Department of Orthopaedic Surgery, Nanjing Medical University Affiliated Wuxi Second Hospital, 68 Zhongshan Road, 214001, Wuxi, China.
Inflammopharmacology. 2019 Feb;27(1):109-119. doi: 10.1007/s10787-018-0509-6. Epub 2018 Jul 5.
Triptolide has been widely reported to exhibit potential therapeutic value in multiple inflammatory diseases, such as rheumatoid arthritis, systemic lupus erythematosus, and psoriasis. Although its safety and efficacy as an anti-inflammatory agent have been verified by many studies, the effect of triptolide on osteoarthritis (OA) was not clearly understood. In this study, we found that triptolide prevented OA development in a surgical destabilization of the medial meniscus (DMM) mouse model. In addition, triptolide inhibited both DMM-induced and LPS-induced expression of pro-inflammatory cytokines in the human monocytic cell line THP-1. Further mechanistic studies showed that the reduction of pro-inflammatory cytokines by triptolide was mediated by the upregulation of nucleotide-binding oligomerization domain-like receptor family pyrin domain-containing protein 3 (NLRP3) and downregulation of caspase-1. Finally, we identified that hsa-miR-20b, a microRNA targeting the NLRP3 gene, was downregulated by triptolide. This study provides a novel insight into the effect on triptolide in preventing OA pathogenesis.

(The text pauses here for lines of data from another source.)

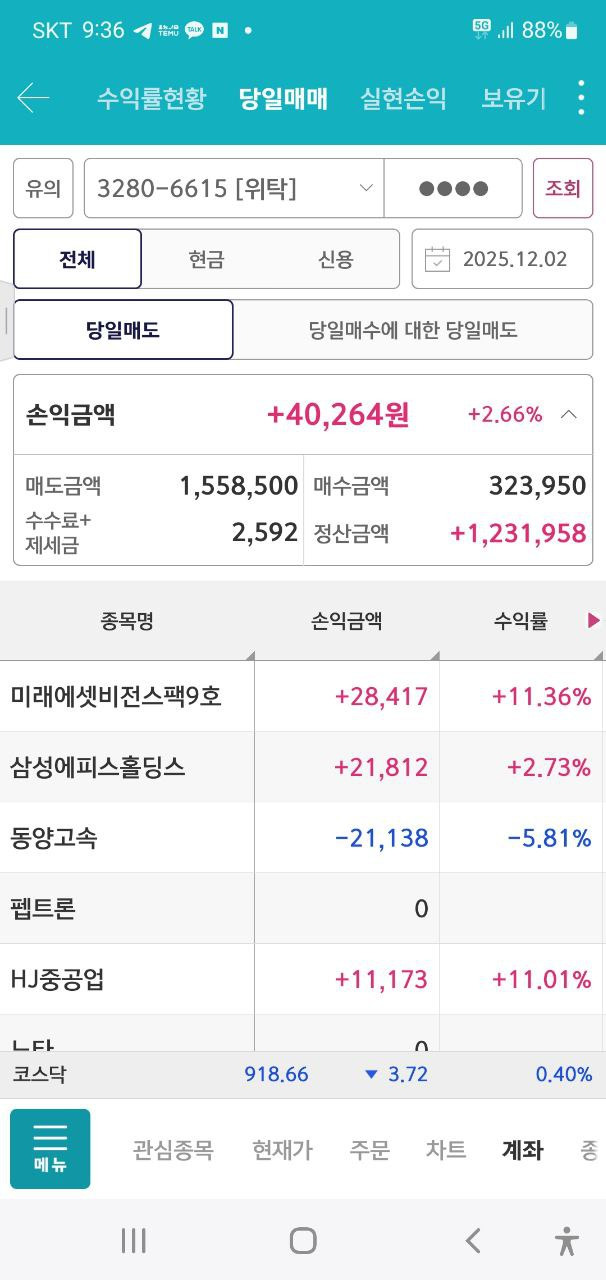
Task: Collapse the 손익금액 summary panel
Action: 569,414
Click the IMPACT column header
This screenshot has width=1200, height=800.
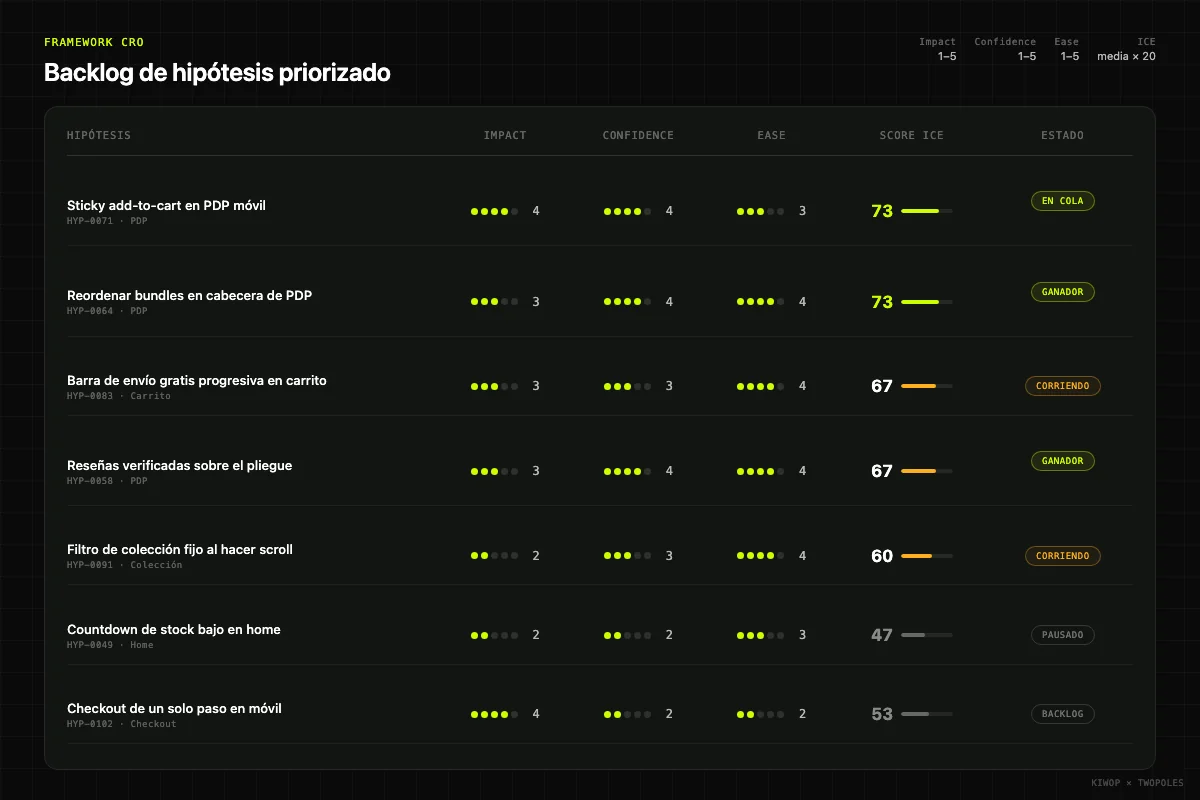tap(505, 135)
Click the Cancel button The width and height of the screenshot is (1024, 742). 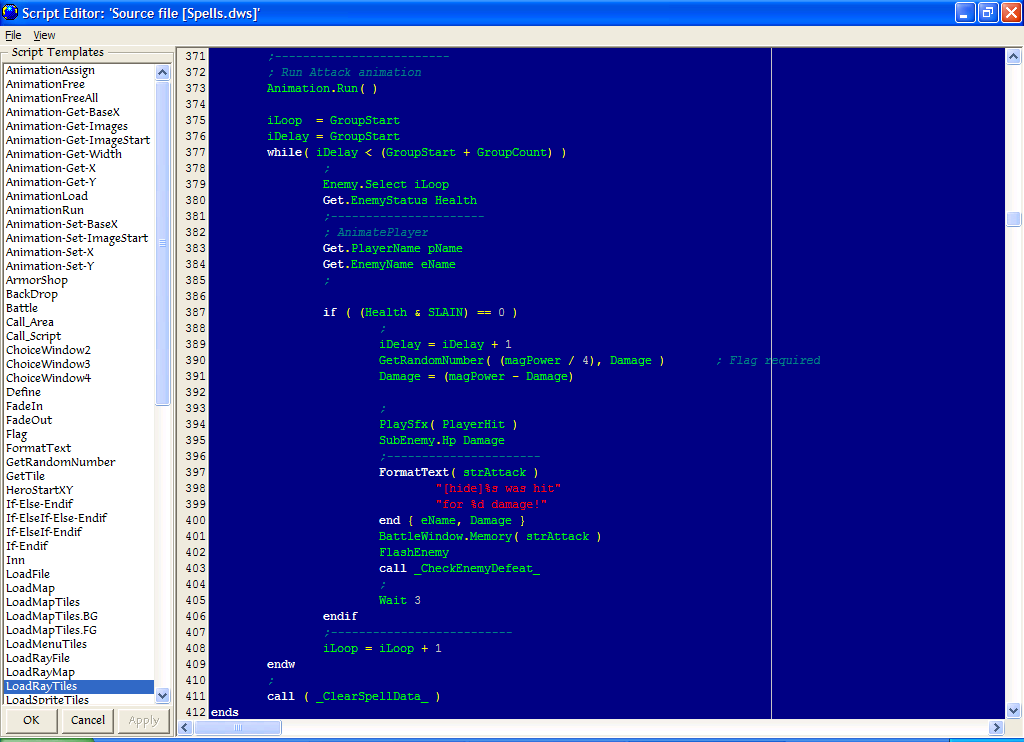pos(88,720)
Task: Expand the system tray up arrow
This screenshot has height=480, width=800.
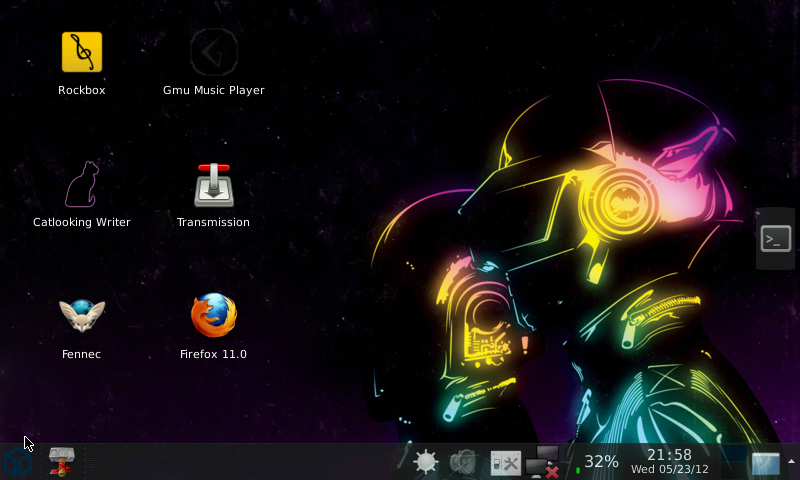Action: [791, 461]
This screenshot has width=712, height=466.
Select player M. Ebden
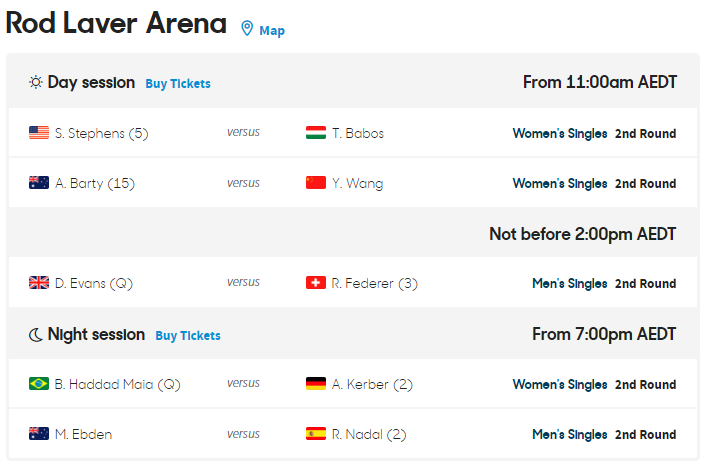(x=84, y=434)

雷公藤红素在多种炎症性疾病中具有潜在的治疗价值,如类风湿性关节炎、系统性红斑狼疮和银屑病等,这已经得到了广泛的报道。尽管许多研究已经证实了它作为一种抗炎剂的安全性和疗效,但雷公藤红素对骨关节炎(OA)的影响尚不清楚。在这项研究中,我们发现雷公藤红素可预防手术性内侧半月板切除术(DMM)小鼠模型中的 OA 发展。此外,雷公藤红素抑制了人单核细胞系 THP-1 中 DMM 诱导和 LPS 诱导的促炎细胞因子的表达。进一步的机制研究表明,雷公藤红素通过上调核苷酸结合寡聚结构域样受体家族pyrin 结构域包含蛋白 3(NLRP3)和下调半胱天冬酶-1 来减少促炎细胞因子。最后,我们确定 hsa-miR-20b,一种靶向 NLRP3 基因的 microRNA,被雷公藤红素下调。这项研究为雷公藤红素在预防 OA 发病机制中的作用提供了新的见解。